## Task instructions
The records below must be transcribed exactly.
=== Begin Enclosure ===
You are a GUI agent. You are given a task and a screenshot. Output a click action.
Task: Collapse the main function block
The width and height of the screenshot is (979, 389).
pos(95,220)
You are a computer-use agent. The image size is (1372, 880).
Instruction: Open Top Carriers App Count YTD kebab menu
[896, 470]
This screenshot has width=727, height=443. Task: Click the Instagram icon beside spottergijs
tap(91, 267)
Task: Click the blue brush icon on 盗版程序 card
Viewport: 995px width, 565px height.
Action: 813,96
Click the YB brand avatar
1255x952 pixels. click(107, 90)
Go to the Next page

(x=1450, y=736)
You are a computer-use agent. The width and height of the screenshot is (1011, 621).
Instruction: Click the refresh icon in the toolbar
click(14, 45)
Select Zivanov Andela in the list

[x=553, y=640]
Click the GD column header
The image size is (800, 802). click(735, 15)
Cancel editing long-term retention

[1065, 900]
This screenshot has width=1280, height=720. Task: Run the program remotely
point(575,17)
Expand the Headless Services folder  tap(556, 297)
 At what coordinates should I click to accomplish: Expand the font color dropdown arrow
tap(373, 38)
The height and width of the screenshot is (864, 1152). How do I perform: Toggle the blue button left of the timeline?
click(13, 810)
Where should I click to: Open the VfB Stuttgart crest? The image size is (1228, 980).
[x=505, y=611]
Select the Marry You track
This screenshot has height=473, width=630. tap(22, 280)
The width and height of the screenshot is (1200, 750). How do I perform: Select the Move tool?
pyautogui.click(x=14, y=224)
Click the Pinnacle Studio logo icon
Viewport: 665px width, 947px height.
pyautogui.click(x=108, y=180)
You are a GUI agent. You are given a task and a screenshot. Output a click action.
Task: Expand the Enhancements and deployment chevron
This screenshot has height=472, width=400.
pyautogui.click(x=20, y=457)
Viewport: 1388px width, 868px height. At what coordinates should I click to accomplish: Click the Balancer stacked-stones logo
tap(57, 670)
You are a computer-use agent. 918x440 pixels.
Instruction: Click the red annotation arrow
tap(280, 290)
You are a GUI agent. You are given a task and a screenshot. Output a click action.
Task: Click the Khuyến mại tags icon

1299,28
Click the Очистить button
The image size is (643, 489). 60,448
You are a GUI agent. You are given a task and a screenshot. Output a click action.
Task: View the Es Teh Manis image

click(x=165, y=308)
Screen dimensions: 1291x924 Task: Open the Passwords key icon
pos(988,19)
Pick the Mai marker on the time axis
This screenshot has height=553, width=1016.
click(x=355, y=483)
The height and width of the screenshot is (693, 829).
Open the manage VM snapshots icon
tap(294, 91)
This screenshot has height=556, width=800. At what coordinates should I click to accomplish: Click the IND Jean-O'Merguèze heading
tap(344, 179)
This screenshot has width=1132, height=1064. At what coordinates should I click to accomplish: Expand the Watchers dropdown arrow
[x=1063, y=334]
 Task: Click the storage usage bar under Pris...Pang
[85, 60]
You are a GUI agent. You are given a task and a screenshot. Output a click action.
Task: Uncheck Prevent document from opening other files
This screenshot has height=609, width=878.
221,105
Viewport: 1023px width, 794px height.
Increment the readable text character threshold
=== End Enclosure ===
## Answer section
You are a GUI agent. You are given a task and a screenshot. Output a click action.
Task: Collapse the main function block
The width and height of the screenshot is (979, 389).
pos(95,220)
You are a computer-use agent. The image size is (1372, 880).
Instruction: Open Top Carriers App Count YTD kebab menu
[896, 470]
This screenshot has width=727, height=443. Task: Click the Instagram icon beside spottergijs
tap(91, 267)
Task: Click the blue brush icon on 盗版程序 card
Viewport: 995px width, 565px height.
Action: 813,96
Click the YB brand avatar
1255x952 pixels. click(107, 90)
Go to the Next page

(x=1450, y=736)
You are a computer-use agent. The width and height of the screenshot is (1011, 621).
Instruction: Click the refresh icon in the toolbar
click(14, 45)
Select Zivanov Andela in the list

[x=553, y=640]
Click the GD column header
The image size is (800, 802). click(735, 15)
Cancel editing long-term retention

[1065, 900]
This screenshot has width=1280, height=720. Task: Run the program remotely
point(575,17)
Expand the Headless Services folder  tap(556, 297)
 At what coordinates should I click to accomplish: Expand the font color dropdown arrow
tap(373, 38)
The height and width of the screenshot is (864, 1152). How do I perform: Toggle the blue button left of the timeline?
click(13, 810)
Where should I click to: Open the VfB Stuttgart crest? The image size is (1228, 980).
[x=505, y=611]
Select the Marry You track
This screenshot has height=473, width=630. tap(22, 280)
The width and height of the screenshot is (1200, 750). How do I perform: Select the Move tool?
pyautogui.click(x=14, y=224)
Click the Pinnacle Studio logo icon
Viewport: 665px width, 947px height.
pyautogui.click(x=108, y=180)
You are a GUI agent. You are given a task and a screenshot. Output a click action.
Task: Expand the Enhancements and deployment chevron
This screenshot has height=472, width=400.
pyautogui.click(x=20, y=457)
Viewport: 1388px width, 868px height. At what coordinates should I click to accomplish: Click the Balancer stacked-stones logo
tap(57, 670)
You are a computer-use agent. 918x440 pixels.
Instruction: Click the red annotation arrow
tap(280, 290)
You are a GUI agent. You are given a task and a screenshot. Output a click action.
Task: Click the Khuyến mại tags icon

1299,28
Click the Очистить button
The image size is (643, 489). 60,448
You are a GUI agent. You are given a task and a screenshot. Output a click action.
Task: View the Es Teh Manis image

click(x=165, y=308)
Screen dimensions: 1291x924 Task: Open the Passwords key icon
pos(988,19)
Pick the Mai marker on the time axis
This screenshot has height=553, width=1016.
click(x=355, y=483)
The height and width of the screenshot is (693, 829).
Open the manage VM snapshots icon
tap(294, 91)
This screenshot has height=556, width=800. At what coordinates should I click to accomplish: Click the IND Jean-O'Merguèze heading
tap(344, 179)
This screenshot has width=1132, height=1064. At what coordinates should I click to accomplish: Expand the Watchers dropdown arrow
[x=1063, y=334]
 Task: Click the storage usage bar under Pris...Pang
[85, 60]
You are a GUI agent. You are given a task and a screenshot. Output a click action.
Task: Uncheck Prevent document from opening other files
This screenshot has height=609, width=878.
221,105
Viewport: 1023px width, 794px height.
Increment the readable text character threshold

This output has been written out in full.